Why Dotmocracy sometimes gets abandoned, and how this can be avoided
On more occasions then I'd like to count, I've seen plans for a Dotmocracy process get abandoned in favour of a more traditional meeting format, sometimes during the late stages of event planning or even during the actual workshop. Why does it happen and how can it be avoided? Here are a few examples based on my experience...
PROBLEM: Host realizes results could disagree with their own preferences or may not be realistic.
WHAT TO DO:
- Confirm host is truly interested in recognizing the real collective opinions of their participants, if not, then they should not be using Dotmocracy.
- If they are sincere, remind them that they should set reasonable expectations when explaining the instructions and that they don't have to necessarily act in accordance with participant agreements, they just need to respond to them. For example: A Dotmocracy event follow-up report might say "We recognized employees would like a 10% raise, but we cannot afford that right now because... What we can do instead is...".
- You may also modify the question being asked that sets lower expectations of direct outcomes, e.g. instead of "What actions should our organization do?" use "What action ideas should management consider?".
PROBLEM: One of the host representatives comes in late to the planning process and is skeptical of a "new" technique.
WHAT TO DO:
- Provide them with a print copy of the Dotmocracy Handbook, to help show legitimacy of the process.
- Have other enthusiastic/authoritative host representatives speak in support of the Dotmocracy model,
- Try framing the process as an "experiment" or "pilot", which sounds more inviting for alternative and innovation approaches.

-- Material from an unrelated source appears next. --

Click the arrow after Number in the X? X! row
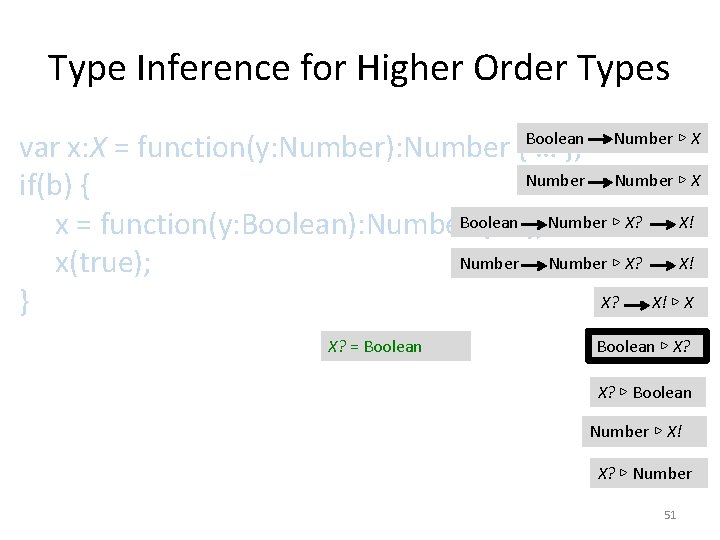 pyautogui.click(x=533, y=265)
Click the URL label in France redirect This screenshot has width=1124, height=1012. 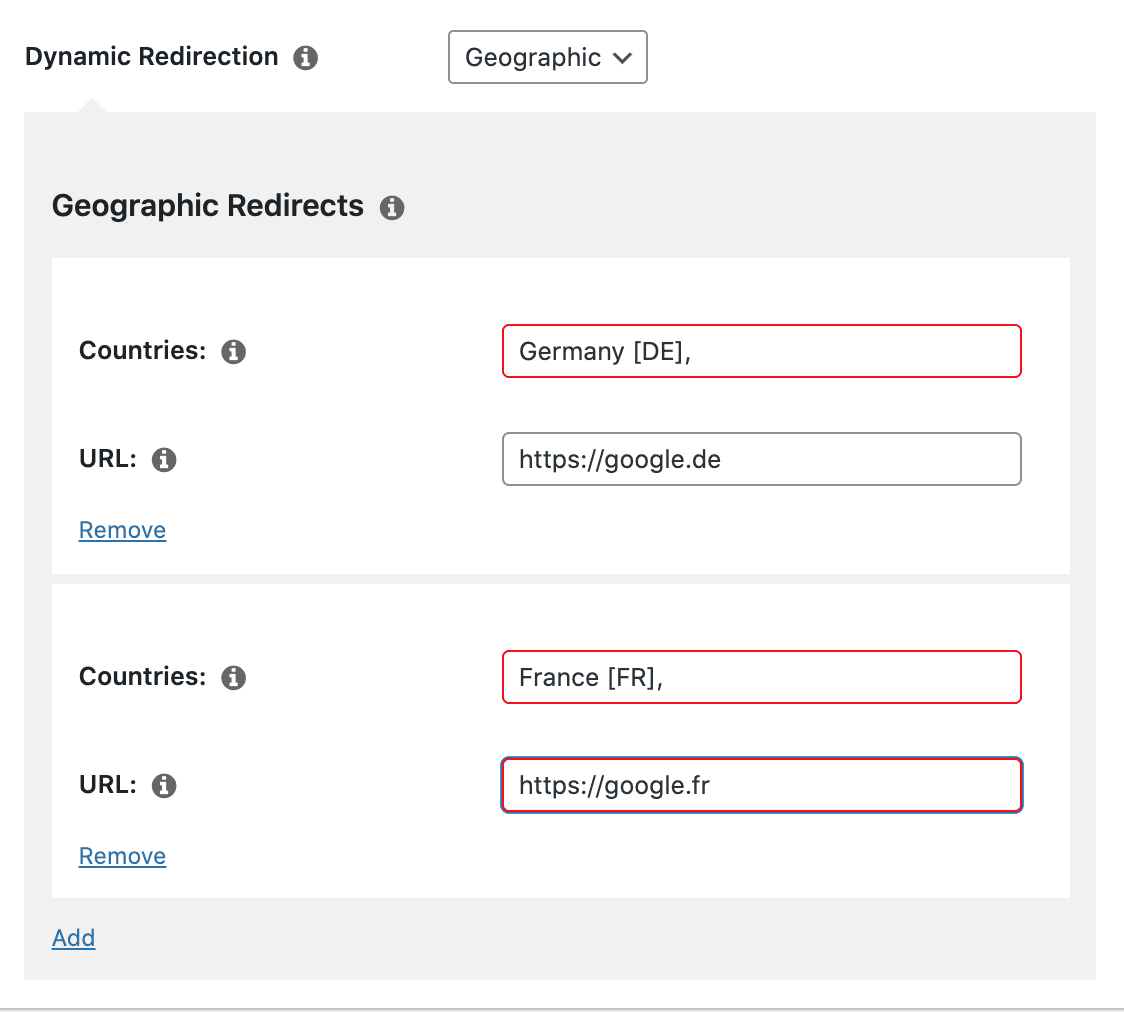click(x=107, y=785)
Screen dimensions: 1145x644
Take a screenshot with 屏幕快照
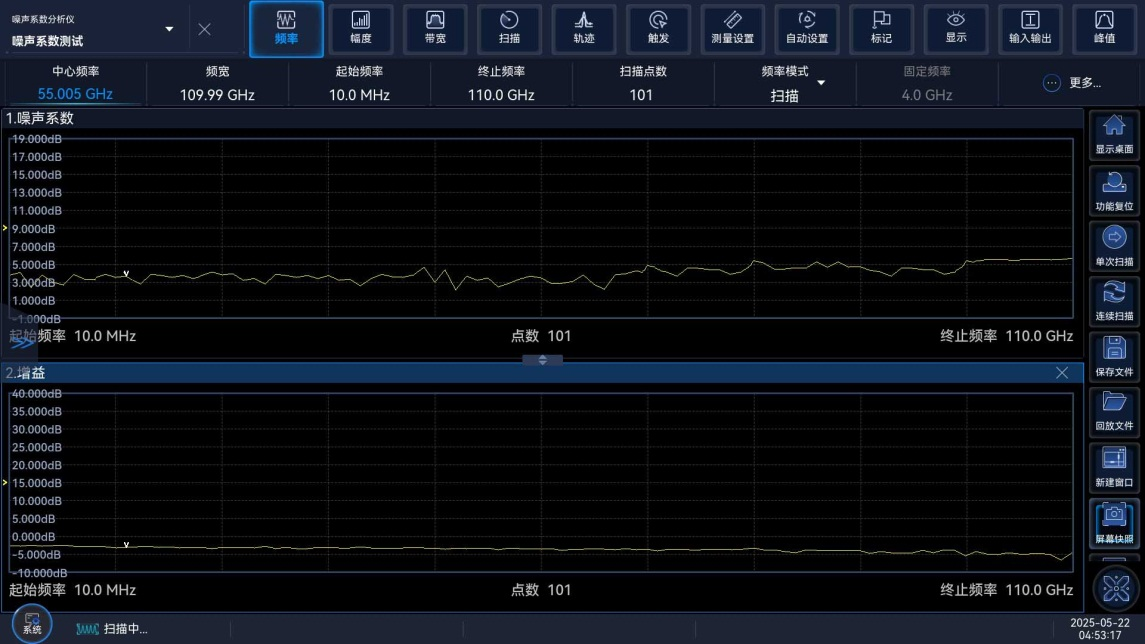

PROBLEM: During a workshop participants rebel e.g. refuse to form break out groups or write ideas on Dotmocracy sheets
WHAT TO DO:
- Make sure all the pre-event communications (e.g. invite, agenda, background materials) all clearly reinforce the format will include "small group work" or say "Dotmocracy" specifically. By default, people will usually assume the format is presentation followed by questions from the floor, and once the expectation is in place, it can be hard to get away from it.
- Set the room up in small groups to start with.
- Don't start taking any questions from the floor, as this can be hard to stop. Instead, ensure resource people are included in every group or are available on request to answer questions for small groups.
- Have the most trusted and respected members of hosting group request to move forward with Dotmocracy as planned.
- If you suspect some participants are worried about being held accountable to their opinions in small group discussions (e.g. sometimes government staff are directed to listen and not express their opinions), remind them that ideas and dotted opinions are anonymous, and no one is required to write anything, although everyone is invited.
- You can try to explain to participants the benefits of Dotmocracy (e.g. equal opportunity; every voice gets heard; clearly recognize levels of agreement; record comments on each other's ideas), although I have not found this to be too successful once the participants have started to rebel.
- You could try to say that the hosting organization has agreed to respond to the results of a Dotmocracy process, and that they may not be prepared to address questions and comments from the floor, but I don't think this would be well received and could erode trust.
In the end, sometimes you just need to give in and default back to more traditional meeting formats, like group discussion with note taker. There will always be other opportunities.
To help plan your next Dotmocracy session, refer to the Dotmocracy Handbook, available from Amazon.com
I would be most curious to learn what your experiences have been with getting Dotmocracy adopted (or not). Send me your stories, suggestions and tips.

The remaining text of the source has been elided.